Lacan interprets the United States as Freud’s Nemesis. According to the Encyclopedia Mythica:
In Greek mythology, Nemesis is the goddess of divine justice and vengeance. Her anger is directed toward human transgression of the natural, right order of things and of the arrogance causing it. Nemesis pursues the insolent and the wicked with inflexible vengeance. She is portrayed as a serious looking woman with in her left hand a whip, a rein, a sword, or a pair of scales. In the Hellenistic period she was portrayed with a steering wheel.
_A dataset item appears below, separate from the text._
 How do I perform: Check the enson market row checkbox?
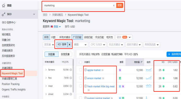point(81,78)
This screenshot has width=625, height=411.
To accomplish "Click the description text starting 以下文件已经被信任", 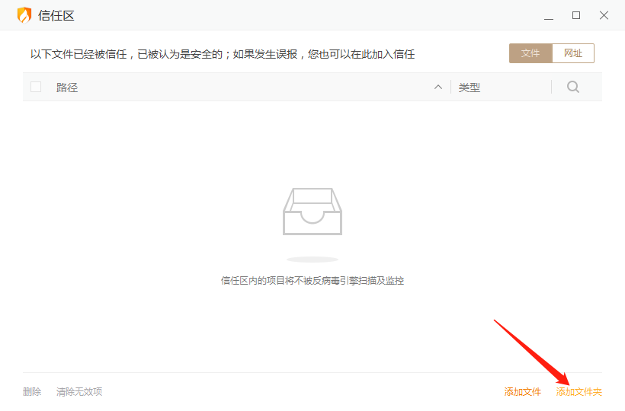I will 223,54.
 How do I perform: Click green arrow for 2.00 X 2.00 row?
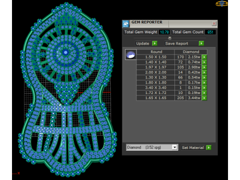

So here’s the mythic hero Freud sailing into the West, taunting the immense statue of Nemesis standing guard over the New World. But, says Miller, tragedy awaits:
The hubris and Nemesis strike back: the real victim of the challenge thrown at the Statue of Liberty and to all that it represents in the modern world is psychoanalysis itself, Freud's creature.
In the glare of Liberty’s torch no subconscious desire or fear can hide in the shadows. But it’s not denial that characterizes America; it’s unhindered expression. We mean what we say and say what we mean, and what we mean is sex and violence, and we never stop talking about it. The subconscious has been evacuated; only the inhibitions are inhibited. We spill our guts; we give birth to our inner child; the inner child screams out what it wants. And what does the voice of the Father have to say to the inner child? “Go fer it, dude. Pursue happiness. Squeeze every drop of enjoyment you can out of life.”
America didn’t just catch Freud’s disease: it altered the metabolism of the disease and assimilated it into the organism. America infected the disease.